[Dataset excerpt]
^^^^^^^^
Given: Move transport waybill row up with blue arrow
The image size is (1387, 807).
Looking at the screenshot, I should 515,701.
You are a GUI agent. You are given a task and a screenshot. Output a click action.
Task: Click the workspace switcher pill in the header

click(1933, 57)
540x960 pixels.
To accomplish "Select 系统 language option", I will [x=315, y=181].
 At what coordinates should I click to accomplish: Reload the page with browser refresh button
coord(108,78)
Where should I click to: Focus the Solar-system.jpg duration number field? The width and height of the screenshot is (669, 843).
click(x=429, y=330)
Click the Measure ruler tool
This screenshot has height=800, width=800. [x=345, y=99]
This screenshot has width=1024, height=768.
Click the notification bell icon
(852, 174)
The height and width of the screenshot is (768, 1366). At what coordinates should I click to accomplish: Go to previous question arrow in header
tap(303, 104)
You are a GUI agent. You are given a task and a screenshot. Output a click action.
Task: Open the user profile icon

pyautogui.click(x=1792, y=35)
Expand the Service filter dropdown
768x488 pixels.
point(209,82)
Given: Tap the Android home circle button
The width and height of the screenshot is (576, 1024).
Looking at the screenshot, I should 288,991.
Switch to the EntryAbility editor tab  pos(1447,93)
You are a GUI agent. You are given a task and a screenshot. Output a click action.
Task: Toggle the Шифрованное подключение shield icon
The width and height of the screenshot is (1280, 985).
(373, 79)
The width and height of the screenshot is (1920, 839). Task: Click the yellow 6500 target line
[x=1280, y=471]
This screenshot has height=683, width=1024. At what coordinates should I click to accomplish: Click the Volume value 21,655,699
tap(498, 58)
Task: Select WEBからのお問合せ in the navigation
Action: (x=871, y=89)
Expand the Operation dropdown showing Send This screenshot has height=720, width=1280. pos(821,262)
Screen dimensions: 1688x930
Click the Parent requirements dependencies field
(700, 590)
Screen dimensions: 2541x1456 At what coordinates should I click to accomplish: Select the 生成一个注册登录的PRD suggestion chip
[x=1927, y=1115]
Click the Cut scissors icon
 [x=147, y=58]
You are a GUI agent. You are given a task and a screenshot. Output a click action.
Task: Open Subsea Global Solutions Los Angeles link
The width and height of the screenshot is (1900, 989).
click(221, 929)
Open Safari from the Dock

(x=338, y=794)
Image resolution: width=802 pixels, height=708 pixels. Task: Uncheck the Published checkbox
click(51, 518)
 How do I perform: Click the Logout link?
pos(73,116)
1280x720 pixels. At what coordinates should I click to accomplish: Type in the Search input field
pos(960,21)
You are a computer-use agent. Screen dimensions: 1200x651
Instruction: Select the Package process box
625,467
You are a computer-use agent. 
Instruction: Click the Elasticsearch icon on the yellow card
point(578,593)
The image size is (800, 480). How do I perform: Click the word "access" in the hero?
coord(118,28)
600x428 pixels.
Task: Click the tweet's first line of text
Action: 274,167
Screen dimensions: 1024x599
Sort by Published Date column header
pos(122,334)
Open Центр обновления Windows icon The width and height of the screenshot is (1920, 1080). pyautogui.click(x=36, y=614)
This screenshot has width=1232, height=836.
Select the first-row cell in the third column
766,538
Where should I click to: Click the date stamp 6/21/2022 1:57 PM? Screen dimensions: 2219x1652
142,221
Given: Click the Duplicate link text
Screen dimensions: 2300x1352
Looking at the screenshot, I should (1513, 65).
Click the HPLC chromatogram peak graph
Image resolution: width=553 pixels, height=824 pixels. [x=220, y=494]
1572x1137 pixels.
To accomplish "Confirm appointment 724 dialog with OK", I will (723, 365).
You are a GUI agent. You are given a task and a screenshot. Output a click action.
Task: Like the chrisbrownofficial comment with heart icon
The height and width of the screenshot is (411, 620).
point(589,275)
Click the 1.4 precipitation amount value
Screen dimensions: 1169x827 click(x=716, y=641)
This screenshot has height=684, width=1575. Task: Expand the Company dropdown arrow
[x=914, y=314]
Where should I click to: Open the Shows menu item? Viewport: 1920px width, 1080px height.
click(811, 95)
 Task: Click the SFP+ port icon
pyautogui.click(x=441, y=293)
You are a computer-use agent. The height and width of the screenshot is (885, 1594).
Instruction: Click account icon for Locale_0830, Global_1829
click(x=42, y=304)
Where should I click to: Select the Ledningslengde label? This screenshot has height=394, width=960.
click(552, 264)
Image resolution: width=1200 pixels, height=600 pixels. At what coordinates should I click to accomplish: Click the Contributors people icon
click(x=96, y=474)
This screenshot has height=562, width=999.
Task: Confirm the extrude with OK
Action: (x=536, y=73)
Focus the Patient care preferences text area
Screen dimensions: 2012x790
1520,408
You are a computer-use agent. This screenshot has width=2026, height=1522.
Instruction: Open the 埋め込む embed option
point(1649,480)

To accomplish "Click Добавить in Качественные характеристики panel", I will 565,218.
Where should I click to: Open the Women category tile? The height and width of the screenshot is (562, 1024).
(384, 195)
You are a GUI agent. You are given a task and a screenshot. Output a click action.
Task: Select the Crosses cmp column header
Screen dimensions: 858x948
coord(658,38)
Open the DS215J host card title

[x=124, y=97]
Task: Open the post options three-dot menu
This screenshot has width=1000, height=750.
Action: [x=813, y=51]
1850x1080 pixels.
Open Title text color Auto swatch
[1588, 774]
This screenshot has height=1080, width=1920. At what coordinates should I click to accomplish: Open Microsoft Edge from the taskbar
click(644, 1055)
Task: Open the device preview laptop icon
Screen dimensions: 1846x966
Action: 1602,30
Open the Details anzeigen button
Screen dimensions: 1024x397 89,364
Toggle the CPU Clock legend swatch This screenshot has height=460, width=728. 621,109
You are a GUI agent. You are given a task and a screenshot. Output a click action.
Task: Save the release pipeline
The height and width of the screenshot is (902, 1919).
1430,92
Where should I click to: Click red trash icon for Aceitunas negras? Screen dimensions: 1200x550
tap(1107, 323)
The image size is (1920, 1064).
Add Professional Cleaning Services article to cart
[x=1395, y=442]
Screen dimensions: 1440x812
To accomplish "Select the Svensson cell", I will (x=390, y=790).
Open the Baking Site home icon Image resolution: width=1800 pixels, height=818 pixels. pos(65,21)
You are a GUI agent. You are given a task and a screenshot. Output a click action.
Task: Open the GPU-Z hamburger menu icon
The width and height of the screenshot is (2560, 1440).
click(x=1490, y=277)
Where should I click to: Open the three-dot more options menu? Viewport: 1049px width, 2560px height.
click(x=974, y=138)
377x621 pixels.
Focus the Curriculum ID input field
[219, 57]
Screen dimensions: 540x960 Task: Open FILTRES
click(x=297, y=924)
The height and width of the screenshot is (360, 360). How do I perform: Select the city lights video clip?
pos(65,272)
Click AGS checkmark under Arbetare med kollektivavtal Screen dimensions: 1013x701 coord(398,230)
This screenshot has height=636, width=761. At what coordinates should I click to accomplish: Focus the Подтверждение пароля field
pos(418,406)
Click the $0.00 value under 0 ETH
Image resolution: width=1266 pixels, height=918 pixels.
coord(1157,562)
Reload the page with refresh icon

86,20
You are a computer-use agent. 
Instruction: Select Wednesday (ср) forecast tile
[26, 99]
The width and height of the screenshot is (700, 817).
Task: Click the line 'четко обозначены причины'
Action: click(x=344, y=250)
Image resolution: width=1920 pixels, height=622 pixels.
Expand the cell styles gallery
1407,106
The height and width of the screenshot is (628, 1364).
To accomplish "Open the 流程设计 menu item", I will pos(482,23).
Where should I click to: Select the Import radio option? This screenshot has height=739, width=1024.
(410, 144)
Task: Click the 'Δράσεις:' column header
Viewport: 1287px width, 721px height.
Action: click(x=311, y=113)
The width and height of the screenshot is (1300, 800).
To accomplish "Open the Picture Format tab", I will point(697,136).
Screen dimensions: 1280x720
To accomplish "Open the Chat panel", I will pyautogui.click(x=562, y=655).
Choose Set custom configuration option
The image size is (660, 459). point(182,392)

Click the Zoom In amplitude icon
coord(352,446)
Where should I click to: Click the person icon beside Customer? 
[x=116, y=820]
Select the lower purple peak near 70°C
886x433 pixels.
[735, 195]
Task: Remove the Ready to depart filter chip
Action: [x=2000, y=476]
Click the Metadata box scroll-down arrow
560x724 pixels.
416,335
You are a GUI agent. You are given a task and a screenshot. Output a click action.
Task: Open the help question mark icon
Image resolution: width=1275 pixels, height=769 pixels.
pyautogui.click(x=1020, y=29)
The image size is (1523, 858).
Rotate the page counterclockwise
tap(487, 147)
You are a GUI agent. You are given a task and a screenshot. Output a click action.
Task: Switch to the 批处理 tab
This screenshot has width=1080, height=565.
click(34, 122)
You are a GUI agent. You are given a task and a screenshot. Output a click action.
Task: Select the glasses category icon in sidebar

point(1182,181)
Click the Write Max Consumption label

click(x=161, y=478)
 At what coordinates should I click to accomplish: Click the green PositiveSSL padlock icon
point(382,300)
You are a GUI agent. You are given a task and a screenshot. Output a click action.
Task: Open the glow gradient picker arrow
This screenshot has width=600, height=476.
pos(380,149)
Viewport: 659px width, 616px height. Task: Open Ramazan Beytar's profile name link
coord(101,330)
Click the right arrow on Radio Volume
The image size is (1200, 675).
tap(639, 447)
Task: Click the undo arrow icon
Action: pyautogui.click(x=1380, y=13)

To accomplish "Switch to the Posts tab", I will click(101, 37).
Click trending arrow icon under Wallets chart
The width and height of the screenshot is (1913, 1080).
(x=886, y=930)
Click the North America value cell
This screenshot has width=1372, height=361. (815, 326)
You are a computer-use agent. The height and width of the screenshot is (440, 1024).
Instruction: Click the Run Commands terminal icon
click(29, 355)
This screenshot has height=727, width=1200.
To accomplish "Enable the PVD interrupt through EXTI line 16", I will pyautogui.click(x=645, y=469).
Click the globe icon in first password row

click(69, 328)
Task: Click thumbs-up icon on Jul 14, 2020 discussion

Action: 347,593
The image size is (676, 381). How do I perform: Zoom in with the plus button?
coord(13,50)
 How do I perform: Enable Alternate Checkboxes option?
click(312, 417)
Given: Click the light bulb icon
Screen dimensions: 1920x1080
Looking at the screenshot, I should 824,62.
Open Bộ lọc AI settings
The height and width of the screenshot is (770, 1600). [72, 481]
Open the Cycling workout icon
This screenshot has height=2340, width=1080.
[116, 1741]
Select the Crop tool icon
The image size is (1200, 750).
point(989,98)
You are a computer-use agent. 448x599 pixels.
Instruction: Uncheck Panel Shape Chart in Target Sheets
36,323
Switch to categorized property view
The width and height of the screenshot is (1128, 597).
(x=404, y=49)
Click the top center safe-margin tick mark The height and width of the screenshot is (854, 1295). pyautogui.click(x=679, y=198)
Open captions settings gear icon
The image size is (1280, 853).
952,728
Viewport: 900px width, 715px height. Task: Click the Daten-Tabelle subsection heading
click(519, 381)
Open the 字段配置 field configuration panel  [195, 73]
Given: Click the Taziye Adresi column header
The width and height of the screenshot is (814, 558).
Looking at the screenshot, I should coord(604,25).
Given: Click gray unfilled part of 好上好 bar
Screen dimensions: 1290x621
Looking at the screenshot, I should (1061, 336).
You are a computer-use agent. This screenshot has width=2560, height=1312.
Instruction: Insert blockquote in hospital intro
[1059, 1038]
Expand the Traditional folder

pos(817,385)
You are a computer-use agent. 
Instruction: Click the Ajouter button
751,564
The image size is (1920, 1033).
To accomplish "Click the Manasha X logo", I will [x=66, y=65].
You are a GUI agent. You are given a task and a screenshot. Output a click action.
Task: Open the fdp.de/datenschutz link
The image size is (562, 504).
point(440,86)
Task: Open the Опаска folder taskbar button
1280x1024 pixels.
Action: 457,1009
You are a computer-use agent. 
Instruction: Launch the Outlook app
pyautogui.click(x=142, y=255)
^^^^^^^^
* _EXERCISE DETAILS_
How many lines of the records contain the word "Expand"? Reply with the number alone.

* _RESULT OF THE EXERCISE_
5